First of all, the whole Affirmative Action instance of "well if your child, with score X and GPA Y was denied admission for a minority with score X-10 and GPA Y-.1, how would you feel?" I myself am in a situation like that. I was denied at Georgetown University while a friend of mine with lower SAT's and a lower GPA was accepted (he's a minority and his parents were born overseas). This is perfectly fine, Georgetown University wants a diverse class that incites its students to question, to learn from difference of opinion, and to see things from different viewpoints. Would adding a white kid like me, who has an SAT on only 10 points higher and a GPA of 0.1 higher, add to a diverse community of learning? Or would adding a kid with parents from Africa do that? I think that the latter offers more to that college than I would. Plus, I believe that students are accepted where they are meant to be accepted (that is what my faith dictates).

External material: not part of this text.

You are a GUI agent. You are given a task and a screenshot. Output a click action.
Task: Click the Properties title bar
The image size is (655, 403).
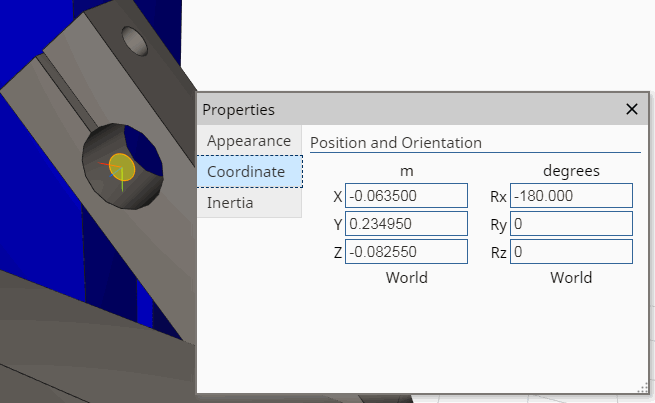pos(400,109)
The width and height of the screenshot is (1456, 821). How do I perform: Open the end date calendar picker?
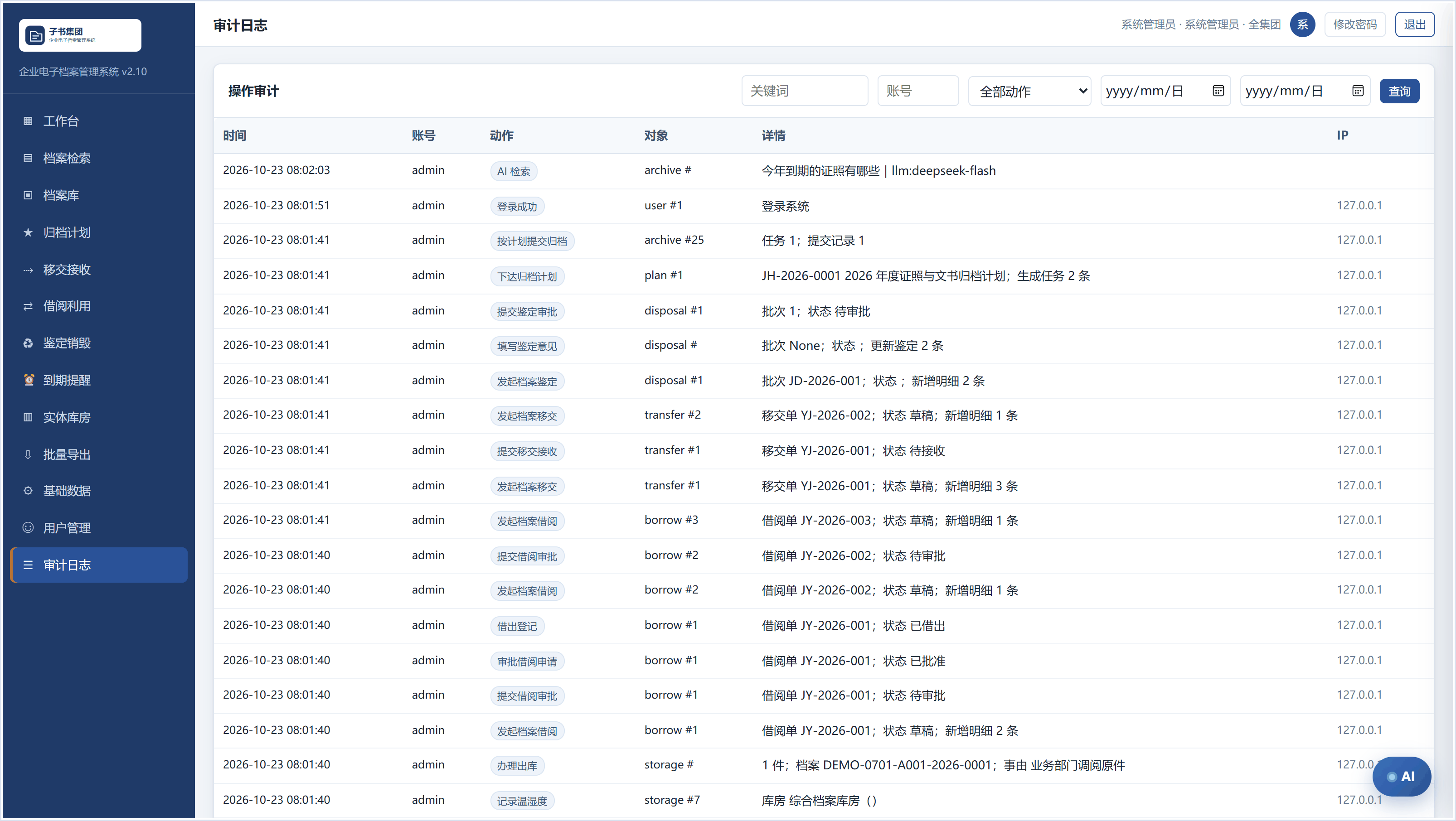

I belonged at the University of Notre Dame, not Georgetown.

Furthermore, if we get rid of race factors in admissions, we have to get rid of legacies, geographical residency, and other factors besides strict, one size fits all, wholistic scoring of a standarized test and a grade point average. If we do this, our greatest schools will include far too many people from a certain part of the nation, from a certain background, and with a particular experience. That is not an environment condusive to broader learning in my opinion.

But, in response to Mr. Massie's question, no, I don't mind that my friend got into Georgetown depsite having a lower SAT score and lower GPA.

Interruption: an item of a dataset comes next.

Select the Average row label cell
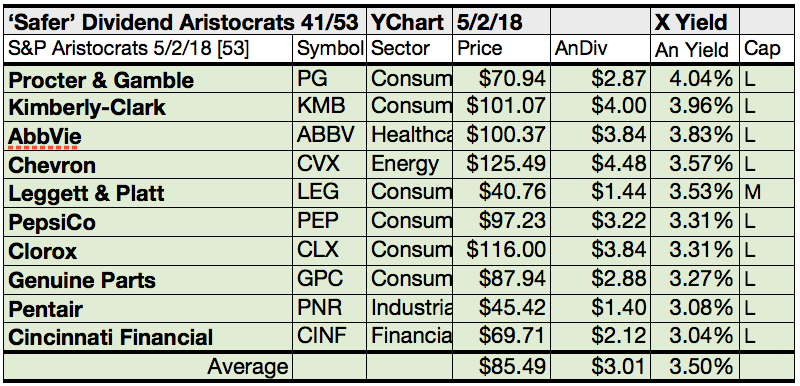 148,366
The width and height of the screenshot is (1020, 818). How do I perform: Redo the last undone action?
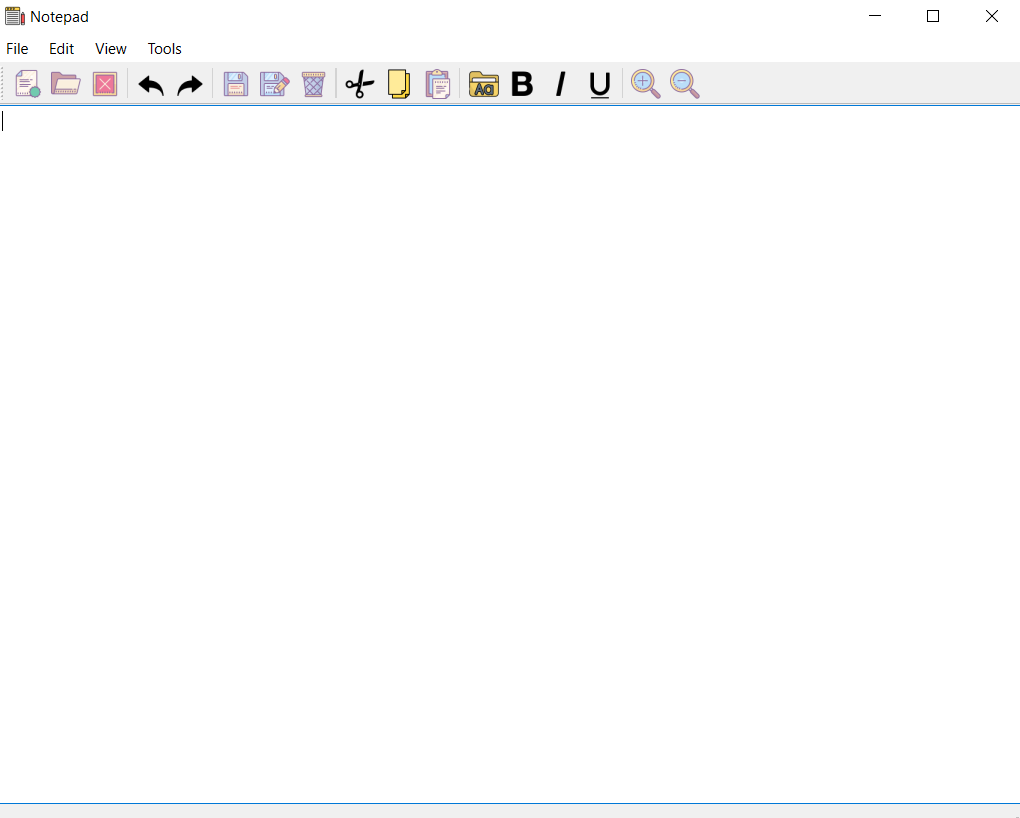coord(190,84)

Then the question regarding homosexuality. All I can say is wow am I baffled. No one wants their child to grow up to a member of a small minority of Americans who engage in a lifestyle that many view as morally wrong (being a gay American is not the easiest thing to do). But, what many Americans do want is tolerance and acceptance of all people, even those who live differently than we do. From the standpoint not only of someone who leans to the left but also a person who values unconditional love, I can tell you that I want my children to live the lives that they feel they should live and that they be happy. If that means that they engage in homosexuality or a heterosexual marriage or abstain from relationships at all, so be it. Regardless of that, I will love my children and not turn my back on them (I will not pull an Alan Keyes and kick my lesbian daughter out of the house).

What I advocate is personal choices and a lack of government intervention in them. What happens in your bedroom is not the concern of the state. I myself am not a gay American, but I understand that Americans have the right to engage in that lifestyle. It is not my place to dictate to people if their love is right, that's up to them. All I can do is decide if my own love is right, and I would like to do that without Uncle Sam or anyone else coming in to judge.

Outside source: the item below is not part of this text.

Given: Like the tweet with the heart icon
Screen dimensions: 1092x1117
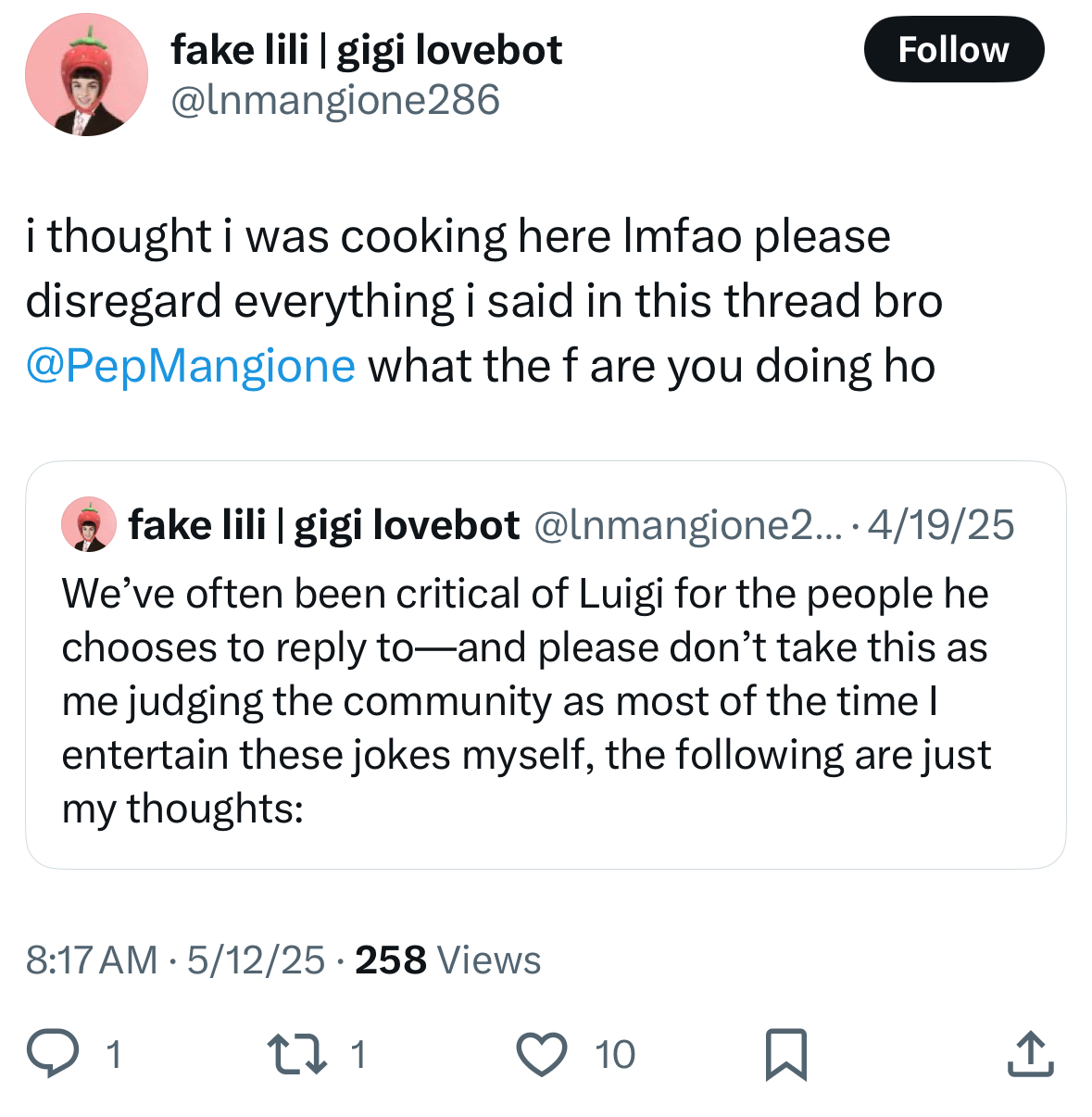Looking at the screenshot, I should click(542, 1055).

I am not here to seriously question Mr. Massie's basic points. I, with different experiences and a different outlook on the world, have different opionions from him. I can refute them, like I did above and provide my own reasoning, but these issues are very controversial and neither side is really right or wrong. We just have different views on the world. But what I can really rally against is Mr. Massie's way for going out to prove his points: negativity. Calm the rhetoric down, and maybe more people will listen (would you rather listen to Martin Luther King, Jr. or Malcom X?).
 
D

dems4me

Guest
rraley said:
Then the question regarding homosexuality. All I can say is wow am I baffled. No one wants their child to grow up to a member of a small minority of Americans who engage in a lifestyle that many view as morally wrong (being a gay American is not the easiest thing to do). But, what many Americans do want is tolerance and acceptance of all people, even those who live differently than we do. From the standpoint not only of someone who leans to the left but also a person who values unconditional love, I can tell you that I want my children to live the lives that they feel they should live and that they be happy. If that means that they engage in homosexuality or a heterosexual marriage or abstain from relationships at all, so be it. Regardless of that, I will love my children and not turn my back on them (I will not pull an Alan Keyes and kick my lesbian daughter out of the house).

QUOTE]

What is it with all the gay stuff lately :deadhorse: You'd think someone just discovered a gay person for the first time in 2000 years. :roflmao:
 

Pete

Repete
Diversity is just a buzz word thought up to justify affirmative action. It means nothing.
 
Last edited:

rraley

New Member
This year we discussed Affirmative Action in my AP Government class...there wasn't a single minority in there to offer an opinion. That dynamic really took away from the discussion. Diversity is not just a buzz word.
 

Pete

Repete
rraley said:
This year we discussed Affirmative Action in my AP Government class...there wasn't a single minority in there to offer an opinion. That dynamic really took away from the discussion. Diversity is not just a buzz word.
I was in a class that had minorities and even they said it was a buzz word.
 
B

Bruzilla

Guest
I'm wondering if anyone has ever done a study of less-than-top notch candidates who go to top-flight schools in the name of diversity and how they do throughout the course of instruction and afterwards? I wonder how a student who doesn't perform at 100% through their high school years does in a top-notch college and how they progress in the business World? Do they get the same benefit from going to say Georgetown as RR would have?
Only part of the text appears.